__Task to carry out__
The output should be the records themselves, given again exactly.

====== Given information

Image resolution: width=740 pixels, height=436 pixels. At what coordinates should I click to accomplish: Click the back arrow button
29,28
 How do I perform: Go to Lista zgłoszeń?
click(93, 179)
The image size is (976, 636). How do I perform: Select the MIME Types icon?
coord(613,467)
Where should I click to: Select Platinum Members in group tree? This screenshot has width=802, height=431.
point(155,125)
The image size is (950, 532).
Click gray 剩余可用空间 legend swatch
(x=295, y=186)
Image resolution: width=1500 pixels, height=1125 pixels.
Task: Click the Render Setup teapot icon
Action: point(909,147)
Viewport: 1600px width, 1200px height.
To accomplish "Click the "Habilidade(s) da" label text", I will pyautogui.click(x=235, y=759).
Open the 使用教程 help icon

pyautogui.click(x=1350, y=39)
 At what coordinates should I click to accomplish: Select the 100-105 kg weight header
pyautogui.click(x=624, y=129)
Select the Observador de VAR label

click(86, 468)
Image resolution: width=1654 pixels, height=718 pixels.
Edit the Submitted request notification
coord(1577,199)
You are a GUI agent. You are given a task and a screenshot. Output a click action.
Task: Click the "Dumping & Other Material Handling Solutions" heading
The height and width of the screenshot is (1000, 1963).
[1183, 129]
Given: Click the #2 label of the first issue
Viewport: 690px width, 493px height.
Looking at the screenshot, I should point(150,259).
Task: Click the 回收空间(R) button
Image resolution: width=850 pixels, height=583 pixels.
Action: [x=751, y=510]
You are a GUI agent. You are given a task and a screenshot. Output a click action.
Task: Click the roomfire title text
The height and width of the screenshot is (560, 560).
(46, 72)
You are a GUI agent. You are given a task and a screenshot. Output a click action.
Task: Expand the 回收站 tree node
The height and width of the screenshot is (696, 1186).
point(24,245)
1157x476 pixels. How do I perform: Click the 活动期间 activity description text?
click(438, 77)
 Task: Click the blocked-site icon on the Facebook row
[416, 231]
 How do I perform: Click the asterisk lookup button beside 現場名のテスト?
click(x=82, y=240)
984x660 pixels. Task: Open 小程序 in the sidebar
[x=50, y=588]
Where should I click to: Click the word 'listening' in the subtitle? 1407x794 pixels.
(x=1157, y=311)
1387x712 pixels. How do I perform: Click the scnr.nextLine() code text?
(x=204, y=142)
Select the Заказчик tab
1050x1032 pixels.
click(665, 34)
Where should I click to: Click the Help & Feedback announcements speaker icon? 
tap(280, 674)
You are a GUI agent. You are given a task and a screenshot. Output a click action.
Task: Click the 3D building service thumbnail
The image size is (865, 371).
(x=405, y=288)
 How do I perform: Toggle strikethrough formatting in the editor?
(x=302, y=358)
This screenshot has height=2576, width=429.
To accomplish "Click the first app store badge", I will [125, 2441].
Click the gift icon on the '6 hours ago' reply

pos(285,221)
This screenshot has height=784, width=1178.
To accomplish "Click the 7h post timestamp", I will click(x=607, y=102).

============

__Solution__
Image resolution: width=740 pixels, height=436 pixels. At what coordinates should I click to accomplish: Click the back arrow button
29,28
 How do I perform: Go to Lista zgłoszeń?
click(93, 179)
The image size is (976, 636). How do I perform: Select the MIME Types icon?
coord(613,467)
Where should I click to: Select Platinum Members in group tree? This screenshot has width=802, height=431.
point(155,125)
The image size is (950, 532).
Click gray 剩余可用空间 legend swatch
(x=295, y=186)
Image resolution: width=1500 pixels, height=1125 pixels.
Task: Click the Render Setup teapot icon
Action: point(909,147)
Viewport: 1600px width, 1200px height.
To accomplish "Click the "Habilidade(s) da" label text", I will pyautogui.click(x=235, y=759).
Open the 使用教程 help icon

pyautogui.click(x=1350, y=39)
 At what coordinates should I click to accomplish: Select the 100-105 kg weight header
pyautogui.click(x=624, y=129)
Select the Observador de VAR label

click(86, 468)
Image resolution: width=1654 pixels, height=718 pixels.
Edit the Submitted request notification
coord(1577,199)
You are a GUI agent. You are given a task and a screenshot. Output a click action.
Task: Click the "Dumping & Other Material Handling Solutions" heading
The height and width of the screenshot is (1000, 1963).
[1183, 129]
Given: Click the #2 label of the first issue
Viewport: 690px width, 493px height.
Looking at the screenshot, I should point(150,259).
Task: Click the 回收空间(R) button
Image resolution: width=850 pixels, height=583 pixels.
Action: [x=751, y=510]
You are a GUI agent. You are given a task and a screenshot. Output a click action.
Task: Click the roomfire title text
The height and width of the screenshot is (560, 560).
(46, 72)
You are a GUI agent. You are given a task and a screenshot. Output a click action.
Task: Expand the 回收站 tree node
The height and width of the screenshot is (696, 1186).
point(24,245)
1157x476 pixels. How do I perform: Click the 活动期间 activity description text?
click(438, 77)
 Task: Click the blocked-site icon on the Facebook row
[416, 231]
 How do I perform: Click the asterisk lookup button beside 現場名のテスト?
click(x=82, y=240)
984x660 pixels. Task: Open 小程序 in the sidebar
[x=50, y=588]
Where should I click to: Click the word 'listening' in the subtitle? 1407x794 pixels.
(x=1157, y=311)
1387x712 pixels. How do I perform: Click the scnr.nextLine() code text?
(x=204, y=142)
Select the Заказчик tab
1050x1032 pixels.
click(665, 34)
Where should I click to: Click the Help & Feedback announcements speaker icon? 
tap(280, 674)
You are a GUI agent. You are given a task and a screenshot. Output a click action.
Task: Click the 3D building service thumbnail
The image size is (865, 371).
(x=405, y=288)
 How do I perform: Toggle strikethrough formatting in the editor?
(x=302, y=358)
This screenshot has height=2576, width=429.
To accomplish "Click the first app store badge", I will [125, 2441].
Click the gift icon on the '6 hours ago' reply

pos(285,221)
This screenshot has height=784, width=1178.
To accomplish "Click the 7h post timestamp", I will click(x=607, y=102).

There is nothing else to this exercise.